_Task objective_:
Revise the rows from the line containing "coordinates (37, 737)." through the line containing "This screenshot has height=1220, width=1024.", swapping "Identify the location of" for "Find the location of" and changing nothing else. Return only those lines.

_Raw data_:
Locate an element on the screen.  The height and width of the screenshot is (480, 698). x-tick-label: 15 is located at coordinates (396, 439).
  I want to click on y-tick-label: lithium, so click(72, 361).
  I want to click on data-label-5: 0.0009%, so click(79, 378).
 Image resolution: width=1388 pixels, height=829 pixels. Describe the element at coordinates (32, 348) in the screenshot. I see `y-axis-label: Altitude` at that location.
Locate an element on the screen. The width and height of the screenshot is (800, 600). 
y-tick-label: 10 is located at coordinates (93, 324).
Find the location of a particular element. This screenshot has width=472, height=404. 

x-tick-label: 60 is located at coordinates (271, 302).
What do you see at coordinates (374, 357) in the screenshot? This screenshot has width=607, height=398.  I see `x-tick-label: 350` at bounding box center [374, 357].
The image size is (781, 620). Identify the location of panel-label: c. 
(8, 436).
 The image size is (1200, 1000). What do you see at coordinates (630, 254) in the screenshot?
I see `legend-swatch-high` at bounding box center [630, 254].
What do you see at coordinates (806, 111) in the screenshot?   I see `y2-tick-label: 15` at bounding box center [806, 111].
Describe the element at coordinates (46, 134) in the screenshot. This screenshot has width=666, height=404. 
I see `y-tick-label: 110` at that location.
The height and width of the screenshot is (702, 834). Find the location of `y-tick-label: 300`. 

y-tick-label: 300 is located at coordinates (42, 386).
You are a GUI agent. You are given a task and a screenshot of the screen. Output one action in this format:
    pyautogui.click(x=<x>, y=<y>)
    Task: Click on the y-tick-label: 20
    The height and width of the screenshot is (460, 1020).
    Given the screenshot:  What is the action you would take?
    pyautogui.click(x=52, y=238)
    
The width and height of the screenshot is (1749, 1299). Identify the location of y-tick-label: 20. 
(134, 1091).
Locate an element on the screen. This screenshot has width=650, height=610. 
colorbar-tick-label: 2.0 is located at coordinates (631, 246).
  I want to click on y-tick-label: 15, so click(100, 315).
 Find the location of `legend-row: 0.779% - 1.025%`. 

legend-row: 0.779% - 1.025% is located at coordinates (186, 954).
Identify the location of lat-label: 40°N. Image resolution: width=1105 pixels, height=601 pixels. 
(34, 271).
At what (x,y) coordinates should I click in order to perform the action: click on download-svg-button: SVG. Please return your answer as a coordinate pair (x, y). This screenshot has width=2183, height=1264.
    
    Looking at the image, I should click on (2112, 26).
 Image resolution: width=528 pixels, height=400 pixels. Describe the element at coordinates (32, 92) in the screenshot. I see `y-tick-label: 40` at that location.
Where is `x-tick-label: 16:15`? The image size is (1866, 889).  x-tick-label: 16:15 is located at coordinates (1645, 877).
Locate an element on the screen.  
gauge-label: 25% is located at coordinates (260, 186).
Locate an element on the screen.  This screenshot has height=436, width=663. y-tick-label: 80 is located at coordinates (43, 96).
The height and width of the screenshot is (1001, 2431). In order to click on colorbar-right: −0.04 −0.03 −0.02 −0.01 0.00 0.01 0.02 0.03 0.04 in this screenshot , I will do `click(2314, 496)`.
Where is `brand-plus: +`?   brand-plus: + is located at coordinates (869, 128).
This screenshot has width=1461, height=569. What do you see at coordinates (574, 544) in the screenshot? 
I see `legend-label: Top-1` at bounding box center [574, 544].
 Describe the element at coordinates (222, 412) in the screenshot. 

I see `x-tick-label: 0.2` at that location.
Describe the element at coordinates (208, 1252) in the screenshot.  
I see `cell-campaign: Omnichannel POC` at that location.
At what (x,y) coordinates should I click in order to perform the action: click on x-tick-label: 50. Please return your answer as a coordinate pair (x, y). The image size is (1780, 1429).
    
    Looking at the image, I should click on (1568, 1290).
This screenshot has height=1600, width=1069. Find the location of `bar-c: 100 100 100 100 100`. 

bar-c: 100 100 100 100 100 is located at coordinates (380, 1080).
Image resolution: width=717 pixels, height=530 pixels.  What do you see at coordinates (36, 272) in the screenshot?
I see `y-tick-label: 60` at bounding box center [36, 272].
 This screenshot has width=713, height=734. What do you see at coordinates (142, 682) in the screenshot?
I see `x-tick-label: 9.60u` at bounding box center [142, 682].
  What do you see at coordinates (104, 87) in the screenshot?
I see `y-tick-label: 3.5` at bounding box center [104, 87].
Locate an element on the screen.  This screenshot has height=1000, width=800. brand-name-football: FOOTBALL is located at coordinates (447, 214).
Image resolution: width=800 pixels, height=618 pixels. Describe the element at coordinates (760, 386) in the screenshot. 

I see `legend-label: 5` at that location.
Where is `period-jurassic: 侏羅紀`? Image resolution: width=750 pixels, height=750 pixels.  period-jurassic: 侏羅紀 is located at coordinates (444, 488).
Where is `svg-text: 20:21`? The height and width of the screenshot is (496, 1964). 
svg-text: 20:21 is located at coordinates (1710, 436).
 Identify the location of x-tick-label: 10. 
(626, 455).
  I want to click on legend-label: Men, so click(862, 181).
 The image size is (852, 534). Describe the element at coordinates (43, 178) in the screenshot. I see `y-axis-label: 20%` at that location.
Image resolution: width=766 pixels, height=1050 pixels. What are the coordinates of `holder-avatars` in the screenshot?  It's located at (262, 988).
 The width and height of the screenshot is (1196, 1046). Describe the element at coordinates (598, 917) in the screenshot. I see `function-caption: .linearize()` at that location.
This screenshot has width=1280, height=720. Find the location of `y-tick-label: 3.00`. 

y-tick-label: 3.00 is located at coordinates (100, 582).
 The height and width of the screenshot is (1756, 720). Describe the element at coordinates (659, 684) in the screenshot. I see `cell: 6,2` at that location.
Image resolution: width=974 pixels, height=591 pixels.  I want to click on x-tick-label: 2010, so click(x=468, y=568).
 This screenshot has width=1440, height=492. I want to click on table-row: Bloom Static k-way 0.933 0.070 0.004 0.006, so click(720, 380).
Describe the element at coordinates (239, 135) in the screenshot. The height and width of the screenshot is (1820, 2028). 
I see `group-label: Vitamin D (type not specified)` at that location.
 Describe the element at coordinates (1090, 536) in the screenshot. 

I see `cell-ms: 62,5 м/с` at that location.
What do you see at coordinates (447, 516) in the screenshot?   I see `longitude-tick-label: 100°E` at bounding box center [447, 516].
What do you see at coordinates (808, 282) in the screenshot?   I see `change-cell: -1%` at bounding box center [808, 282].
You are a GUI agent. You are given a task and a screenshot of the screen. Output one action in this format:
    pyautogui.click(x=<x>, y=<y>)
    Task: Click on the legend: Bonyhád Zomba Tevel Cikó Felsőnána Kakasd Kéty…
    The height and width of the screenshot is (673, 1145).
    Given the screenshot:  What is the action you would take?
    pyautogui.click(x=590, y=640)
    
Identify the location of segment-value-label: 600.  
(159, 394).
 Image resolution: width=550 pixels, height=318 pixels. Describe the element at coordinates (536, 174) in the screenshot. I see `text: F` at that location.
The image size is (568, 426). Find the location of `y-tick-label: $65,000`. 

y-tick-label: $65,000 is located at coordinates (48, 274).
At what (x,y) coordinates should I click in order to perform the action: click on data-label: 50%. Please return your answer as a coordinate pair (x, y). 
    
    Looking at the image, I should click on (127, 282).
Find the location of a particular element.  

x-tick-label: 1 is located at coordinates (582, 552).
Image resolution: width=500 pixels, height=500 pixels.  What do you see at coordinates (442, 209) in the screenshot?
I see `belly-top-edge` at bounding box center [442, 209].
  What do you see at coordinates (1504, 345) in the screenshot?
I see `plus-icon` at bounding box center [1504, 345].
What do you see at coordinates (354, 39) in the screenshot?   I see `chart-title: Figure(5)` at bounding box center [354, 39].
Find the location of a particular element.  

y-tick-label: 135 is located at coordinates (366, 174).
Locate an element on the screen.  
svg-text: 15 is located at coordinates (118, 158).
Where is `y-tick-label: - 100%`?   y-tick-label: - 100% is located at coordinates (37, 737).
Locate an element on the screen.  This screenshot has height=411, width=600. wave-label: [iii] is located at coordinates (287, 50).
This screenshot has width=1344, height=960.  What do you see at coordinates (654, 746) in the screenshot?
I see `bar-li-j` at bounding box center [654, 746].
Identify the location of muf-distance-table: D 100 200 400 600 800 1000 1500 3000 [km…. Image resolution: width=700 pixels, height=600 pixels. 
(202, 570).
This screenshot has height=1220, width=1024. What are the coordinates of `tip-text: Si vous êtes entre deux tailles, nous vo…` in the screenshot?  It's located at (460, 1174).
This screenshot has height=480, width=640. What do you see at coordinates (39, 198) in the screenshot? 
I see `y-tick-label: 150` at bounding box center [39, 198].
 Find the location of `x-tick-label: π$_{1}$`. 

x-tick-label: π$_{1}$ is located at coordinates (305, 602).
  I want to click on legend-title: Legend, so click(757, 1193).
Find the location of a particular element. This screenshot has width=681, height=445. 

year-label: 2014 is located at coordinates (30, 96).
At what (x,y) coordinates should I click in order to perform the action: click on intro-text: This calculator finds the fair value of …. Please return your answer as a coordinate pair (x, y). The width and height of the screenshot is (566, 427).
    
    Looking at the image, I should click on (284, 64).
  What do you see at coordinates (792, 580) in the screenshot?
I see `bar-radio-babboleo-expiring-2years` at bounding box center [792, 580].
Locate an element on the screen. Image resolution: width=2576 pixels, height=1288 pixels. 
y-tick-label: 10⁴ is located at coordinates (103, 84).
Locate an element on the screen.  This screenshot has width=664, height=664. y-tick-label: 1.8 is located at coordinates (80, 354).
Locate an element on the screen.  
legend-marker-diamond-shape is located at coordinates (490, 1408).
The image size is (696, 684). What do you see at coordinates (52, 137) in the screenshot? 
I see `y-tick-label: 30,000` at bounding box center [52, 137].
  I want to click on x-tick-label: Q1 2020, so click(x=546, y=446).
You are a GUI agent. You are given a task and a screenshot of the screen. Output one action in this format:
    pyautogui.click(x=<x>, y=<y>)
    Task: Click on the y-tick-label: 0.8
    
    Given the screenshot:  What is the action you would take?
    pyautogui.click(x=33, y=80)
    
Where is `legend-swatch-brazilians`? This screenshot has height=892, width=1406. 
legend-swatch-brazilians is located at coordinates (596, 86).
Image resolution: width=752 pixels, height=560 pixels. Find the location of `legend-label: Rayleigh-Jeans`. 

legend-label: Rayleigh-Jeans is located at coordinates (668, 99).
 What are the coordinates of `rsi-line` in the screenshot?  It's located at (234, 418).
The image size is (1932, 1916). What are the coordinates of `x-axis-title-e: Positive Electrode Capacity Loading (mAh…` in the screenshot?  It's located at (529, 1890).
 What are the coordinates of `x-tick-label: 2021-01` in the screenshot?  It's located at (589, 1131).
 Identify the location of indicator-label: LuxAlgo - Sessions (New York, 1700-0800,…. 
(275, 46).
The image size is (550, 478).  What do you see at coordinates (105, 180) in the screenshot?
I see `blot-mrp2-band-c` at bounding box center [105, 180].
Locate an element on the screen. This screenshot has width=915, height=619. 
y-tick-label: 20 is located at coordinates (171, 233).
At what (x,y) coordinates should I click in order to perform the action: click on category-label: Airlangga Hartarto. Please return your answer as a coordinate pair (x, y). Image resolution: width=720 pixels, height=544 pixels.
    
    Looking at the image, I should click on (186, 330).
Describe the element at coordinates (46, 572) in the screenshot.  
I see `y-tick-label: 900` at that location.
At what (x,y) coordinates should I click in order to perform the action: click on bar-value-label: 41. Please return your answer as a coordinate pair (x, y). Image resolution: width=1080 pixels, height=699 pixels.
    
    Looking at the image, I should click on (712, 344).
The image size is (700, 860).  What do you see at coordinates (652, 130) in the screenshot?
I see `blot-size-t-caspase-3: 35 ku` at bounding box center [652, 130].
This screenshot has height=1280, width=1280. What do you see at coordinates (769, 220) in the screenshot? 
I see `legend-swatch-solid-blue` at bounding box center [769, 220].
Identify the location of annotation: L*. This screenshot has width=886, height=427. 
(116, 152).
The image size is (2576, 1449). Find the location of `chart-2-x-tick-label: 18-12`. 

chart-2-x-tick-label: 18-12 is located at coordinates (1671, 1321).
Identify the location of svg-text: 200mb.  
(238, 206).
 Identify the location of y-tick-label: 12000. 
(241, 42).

_Answer area_:
Where is `y-tick-label: - 100%`?   y-tick-label: - 100% is located at coordinates (37, 737).
Locate an element on the screen.  This screenshot has height=411, width=600. wave-label: [iii] is located at coordinates (287, 50).
This screenshot has width=1344, height=960.  What do you see at coordinates (654, 746) in the screenshot?
I see `bar-li-j` at bounding box center [654, 746].
Find the location of muf-distance-table: D 100 200 400 600 800 1000 1500 3000 [km…. Image resolution: width=700 pixels, height=600 pixels. 
(202, 570).
This screenshot has height=1220, width=1024. What are the coordinates of `tip-text: Si vous êtes entre deux tailles, nous vo…` in the screenshot?  It's located at (460, 1174).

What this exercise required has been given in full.